Основні поняття
A simple yet effective tree-based ensemble learning approach can effectively detect whether unseen samples come from a different distribution than the training data.
Анотація
The paper proposes a tree-based out-of-distribution (TOOD) detection method that leverages the interpretable and robust nature of tree-based ensemble models to identify whether testing samples have a similar distribution as the training data.
Key highlights:
- The TOOD detection mechanism computes the pairwise Hamming distance of testing samples' tree embeddings, which are obtained by fitting a tree-based ensemble model on the in-distribution training samples.
- The tree-based approach is interpretable, robust to adversarial attacks, efficient, and flexible to various machine learning tasks.

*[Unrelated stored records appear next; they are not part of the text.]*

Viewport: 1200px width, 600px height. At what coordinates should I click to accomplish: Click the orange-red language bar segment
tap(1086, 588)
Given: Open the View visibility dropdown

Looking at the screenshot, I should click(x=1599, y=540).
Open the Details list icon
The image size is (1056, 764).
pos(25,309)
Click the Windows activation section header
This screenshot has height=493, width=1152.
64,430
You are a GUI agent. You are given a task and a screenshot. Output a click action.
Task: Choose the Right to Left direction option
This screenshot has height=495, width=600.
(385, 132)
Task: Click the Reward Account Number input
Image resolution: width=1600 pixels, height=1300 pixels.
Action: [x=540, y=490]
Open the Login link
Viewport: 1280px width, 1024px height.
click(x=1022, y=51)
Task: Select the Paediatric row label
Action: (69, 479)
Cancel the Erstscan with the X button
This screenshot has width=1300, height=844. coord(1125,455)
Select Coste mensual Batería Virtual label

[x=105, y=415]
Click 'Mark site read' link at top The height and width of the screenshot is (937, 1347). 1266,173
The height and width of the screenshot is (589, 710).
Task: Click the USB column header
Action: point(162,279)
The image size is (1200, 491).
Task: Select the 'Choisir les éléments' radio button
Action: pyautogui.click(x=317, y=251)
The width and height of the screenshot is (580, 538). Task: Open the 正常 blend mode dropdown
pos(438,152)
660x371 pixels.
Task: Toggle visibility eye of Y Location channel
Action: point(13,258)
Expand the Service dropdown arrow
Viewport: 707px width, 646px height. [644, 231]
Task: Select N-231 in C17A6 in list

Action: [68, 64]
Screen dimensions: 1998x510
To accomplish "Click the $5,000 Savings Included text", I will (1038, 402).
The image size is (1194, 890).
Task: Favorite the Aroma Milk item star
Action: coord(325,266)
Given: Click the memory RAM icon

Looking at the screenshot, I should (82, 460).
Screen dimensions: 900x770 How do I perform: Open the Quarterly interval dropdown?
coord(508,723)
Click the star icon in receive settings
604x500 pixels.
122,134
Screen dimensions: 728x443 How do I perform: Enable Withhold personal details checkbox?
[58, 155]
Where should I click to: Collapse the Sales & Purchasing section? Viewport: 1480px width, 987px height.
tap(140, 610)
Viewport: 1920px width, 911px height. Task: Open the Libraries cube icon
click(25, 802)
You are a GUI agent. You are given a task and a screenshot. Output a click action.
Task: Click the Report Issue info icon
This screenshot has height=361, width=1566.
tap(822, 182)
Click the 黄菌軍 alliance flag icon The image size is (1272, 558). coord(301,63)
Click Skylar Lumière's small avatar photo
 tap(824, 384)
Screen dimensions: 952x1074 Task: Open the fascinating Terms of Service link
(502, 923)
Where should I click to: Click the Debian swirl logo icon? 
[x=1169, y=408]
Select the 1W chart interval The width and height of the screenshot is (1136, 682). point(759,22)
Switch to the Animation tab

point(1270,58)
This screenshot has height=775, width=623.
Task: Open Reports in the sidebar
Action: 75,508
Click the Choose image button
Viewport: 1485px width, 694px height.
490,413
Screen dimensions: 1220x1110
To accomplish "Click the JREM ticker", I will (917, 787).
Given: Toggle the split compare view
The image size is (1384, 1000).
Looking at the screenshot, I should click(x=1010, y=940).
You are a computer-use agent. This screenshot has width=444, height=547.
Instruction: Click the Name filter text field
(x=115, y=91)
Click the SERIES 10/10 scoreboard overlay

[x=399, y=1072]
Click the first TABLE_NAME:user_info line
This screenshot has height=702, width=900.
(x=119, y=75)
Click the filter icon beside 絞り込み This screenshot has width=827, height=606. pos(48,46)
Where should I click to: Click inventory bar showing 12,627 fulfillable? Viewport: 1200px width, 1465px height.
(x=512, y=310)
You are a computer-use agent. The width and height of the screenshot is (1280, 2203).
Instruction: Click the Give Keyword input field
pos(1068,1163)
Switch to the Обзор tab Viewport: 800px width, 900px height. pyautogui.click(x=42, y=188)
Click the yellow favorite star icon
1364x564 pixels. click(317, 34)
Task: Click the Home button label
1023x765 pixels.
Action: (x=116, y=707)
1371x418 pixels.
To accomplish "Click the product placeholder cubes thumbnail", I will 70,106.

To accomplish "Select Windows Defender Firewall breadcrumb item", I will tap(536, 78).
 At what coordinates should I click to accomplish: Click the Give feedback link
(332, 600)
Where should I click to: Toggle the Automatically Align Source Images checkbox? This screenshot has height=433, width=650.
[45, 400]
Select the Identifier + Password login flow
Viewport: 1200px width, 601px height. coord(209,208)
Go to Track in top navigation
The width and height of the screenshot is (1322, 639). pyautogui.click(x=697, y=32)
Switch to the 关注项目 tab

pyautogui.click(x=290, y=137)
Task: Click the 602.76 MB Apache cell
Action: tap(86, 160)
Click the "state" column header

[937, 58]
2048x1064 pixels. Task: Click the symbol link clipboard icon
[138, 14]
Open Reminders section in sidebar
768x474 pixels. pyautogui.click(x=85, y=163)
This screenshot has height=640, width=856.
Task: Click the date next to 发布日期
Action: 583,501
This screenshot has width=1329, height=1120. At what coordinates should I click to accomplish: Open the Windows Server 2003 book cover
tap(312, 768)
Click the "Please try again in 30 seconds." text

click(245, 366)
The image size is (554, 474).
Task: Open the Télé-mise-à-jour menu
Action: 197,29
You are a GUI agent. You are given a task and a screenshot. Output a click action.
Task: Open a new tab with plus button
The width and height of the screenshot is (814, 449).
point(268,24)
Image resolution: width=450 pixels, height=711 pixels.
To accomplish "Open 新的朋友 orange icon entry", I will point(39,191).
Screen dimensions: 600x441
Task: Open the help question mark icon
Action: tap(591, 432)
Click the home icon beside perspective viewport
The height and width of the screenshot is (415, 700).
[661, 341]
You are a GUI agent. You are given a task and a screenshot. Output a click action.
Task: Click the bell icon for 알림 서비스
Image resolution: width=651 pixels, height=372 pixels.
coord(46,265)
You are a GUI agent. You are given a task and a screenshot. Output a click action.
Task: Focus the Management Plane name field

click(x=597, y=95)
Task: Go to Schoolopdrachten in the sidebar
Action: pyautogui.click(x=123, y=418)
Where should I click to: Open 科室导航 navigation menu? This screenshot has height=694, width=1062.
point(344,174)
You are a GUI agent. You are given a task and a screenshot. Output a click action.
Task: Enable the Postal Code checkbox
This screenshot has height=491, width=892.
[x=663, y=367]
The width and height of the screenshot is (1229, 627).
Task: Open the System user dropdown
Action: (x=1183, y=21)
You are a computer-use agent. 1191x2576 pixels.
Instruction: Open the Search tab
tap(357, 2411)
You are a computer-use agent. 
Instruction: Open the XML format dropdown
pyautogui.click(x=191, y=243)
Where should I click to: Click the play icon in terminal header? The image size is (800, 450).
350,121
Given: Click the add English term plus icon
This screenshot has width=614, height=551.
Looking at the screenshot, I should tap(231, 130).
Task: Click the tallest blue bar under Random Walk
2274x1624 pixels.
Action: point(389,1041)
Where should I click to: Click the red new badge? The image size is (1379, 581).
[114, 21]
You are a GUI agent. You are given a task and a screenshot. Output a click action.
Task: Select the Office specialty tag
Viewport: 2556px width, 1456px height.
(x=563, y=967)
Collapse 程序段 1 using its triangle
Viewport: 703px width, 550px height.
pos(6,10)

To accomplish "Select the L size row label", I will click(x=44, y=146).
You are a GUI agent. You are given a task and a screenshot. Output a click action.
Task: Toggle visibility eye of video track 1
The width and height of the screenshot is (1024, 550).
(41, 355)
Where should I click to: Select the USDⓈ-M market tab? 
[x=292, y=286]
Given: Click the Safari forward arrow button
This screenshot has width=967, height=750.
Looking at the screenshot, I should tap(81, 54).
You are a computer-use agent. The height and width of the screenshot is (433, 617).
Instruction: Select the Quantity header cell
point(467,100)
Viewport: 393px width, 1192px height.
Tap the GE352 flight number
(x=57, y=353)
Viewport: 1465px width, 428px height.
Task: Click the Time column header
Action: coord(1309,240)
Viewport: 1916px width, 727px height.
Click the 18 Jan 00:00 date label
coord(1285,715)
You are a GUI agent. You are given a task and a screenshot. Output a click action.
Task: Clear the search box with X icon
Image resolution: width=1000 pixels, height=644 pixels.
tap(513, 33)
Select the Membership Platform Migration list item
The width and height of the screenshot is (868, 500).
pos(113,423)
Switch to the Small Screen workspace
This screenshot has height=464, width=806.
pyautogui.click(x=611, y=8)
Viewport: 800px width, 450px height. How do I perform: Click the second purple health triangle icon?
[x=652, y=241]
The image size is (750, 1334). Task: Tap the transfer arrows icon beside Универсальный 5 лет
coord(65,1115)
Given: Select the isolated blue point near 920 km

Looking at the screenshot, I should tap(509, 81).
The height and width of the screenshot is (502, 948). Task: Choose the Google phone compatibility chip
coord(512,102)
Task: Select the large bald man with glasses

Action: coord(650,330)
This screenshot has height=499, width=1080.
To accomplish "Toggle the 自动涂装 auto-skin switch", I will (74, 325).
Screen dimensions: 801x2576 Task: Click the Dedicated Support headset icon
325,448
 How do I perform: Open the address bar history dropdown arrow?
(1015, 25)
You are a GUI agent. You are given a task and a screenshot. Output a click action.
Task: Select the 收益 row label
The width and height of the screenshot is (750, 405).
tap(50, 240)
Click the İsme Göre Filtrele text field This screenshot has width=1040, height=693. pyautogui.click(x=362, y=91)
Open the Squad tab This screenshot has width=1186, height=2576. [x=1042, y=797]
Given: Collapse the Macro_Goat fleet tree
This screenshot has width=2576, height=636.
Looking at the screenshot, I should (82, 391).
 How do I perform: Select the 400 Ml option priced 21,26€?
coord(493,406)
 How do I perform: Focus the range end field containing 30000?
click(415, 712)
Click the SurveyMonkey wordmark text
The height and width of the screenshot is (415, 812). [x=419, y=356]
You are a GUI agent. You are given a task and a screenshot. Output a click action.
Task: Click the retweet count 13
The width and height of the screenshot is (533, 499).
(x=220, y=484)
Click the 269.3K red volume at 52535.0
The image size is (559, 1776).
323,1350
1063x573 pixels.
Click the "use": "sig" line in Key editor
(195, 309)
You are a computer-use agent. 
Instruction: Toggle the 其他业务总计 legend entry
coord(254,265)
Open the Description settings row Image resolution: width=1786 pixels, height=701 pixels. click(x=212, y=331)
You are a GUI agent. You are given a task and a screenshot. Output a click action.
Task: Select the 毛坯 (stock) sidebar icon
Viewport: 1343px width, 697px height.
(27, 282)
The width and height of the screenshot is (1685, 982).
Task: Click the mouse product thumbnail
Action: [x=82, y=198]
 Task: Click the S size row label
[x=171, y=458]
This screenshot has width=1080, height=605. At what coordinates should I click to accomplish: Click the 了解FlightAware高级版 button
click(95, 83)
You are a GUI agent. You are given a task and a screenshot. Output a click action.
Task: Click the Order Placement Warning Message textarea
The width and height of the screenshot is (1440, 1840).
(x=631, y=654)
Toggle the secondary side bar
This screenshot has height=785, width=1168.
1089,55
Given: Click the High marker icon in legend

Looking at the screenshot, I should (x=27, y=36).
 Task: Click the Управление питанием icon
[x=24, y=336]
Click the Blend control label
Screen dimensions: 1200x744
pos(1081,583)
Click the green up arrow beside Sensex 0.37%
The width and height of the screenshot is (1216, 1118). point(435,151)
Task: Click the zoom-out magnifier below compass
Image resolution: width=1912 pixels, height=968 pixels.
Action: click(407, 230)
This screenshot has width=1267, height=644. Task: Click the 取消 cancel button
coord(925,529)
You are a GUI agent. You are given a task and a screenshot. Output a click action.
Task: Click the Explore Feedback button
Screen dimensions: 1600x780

- Extensive experiments show that TOOD detection outperforms other state-of-the-art out-of-distribution detection methods on tabular, image, and text data.
- The paper provides theoretical analysis to explain the intuition and correctness of the proposed approach.
- The method can be generalized to the unsupervised setting by randomly shuffling the training labels without significantly impacting the out-of-distribution detection performance.
Статистика
"The more in-distribution training samples there are, the larger APHD values we get for both in-distribution and out-of-distribution data."
"As data dimension increases, the expected pairwise Hamming distance also increases."
Цитати
"Inherited from the characteristics of tree-based machine learning models, the main advantages of TOOD detection are the following four aspects: Interpretability, Robustness, Flexibility, and Efficiency."
"Intuitively, in-distribution samples will have larger APHD values since samples from in-distribution are more likely to be separated by the decision boundaries obtained from training if the samples on the opposite sides of each decision boundary have different labels, which results in a larger pairwise Hamming distance."